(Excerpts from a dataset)
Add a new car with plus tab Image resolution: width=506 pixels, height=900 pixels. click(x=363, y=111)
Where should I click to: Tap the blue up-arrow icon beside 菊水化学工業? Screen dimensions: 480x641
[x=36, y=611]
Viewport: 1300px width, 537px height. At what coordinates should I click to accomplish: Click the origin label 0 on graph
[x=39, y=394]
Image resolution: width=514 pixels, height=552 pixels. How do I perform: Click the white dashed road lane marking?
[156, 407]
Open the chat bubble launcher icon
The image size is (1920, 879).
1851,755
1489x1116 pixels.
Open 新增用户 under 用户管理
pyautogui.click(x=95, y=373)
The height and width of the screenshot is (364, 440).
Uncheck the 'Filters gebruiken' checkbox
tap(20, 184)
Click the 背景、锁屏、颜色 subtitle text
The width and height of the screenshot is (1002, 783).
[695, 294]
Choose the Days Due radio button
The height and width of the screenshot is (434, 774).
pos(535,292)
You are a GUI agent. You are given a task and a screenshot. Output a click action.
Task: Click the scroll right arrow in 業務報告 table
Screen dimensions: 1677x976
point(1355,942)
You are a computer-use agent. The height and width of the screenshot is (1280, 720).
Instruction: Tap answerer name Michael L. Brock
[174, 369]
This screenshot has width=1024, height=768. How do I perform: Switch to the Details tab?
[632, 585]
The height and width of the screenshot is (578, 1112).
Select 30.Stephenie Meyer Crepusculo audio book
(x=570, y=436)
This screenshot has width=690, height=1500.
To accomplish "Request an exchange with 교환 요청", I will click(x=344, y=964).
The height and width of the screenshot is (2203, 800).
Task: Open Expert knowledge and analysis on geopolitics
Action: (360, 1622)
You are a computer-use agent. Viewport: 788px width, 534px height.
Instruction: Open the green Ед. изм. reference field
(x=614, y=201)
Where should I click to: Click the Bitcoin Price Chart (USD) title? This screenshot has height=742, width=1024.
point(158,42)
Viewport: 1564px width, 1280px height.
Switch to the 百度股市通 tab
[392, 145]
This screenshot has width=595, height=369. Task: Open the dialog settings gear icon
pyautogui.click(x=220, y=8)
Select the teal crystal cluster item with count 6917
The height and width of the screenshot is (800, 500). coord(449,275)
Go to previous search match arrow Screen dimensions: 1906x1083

* **ACTION ITEM**:
If a line in the records above has the word "computer", copy it.

* **ANSWER BELOW**:
You are a computer-use agent. The height and width of the screenshot is (1280, 720).
You are a computer-use agent. Viewport: 788px width, 534px height.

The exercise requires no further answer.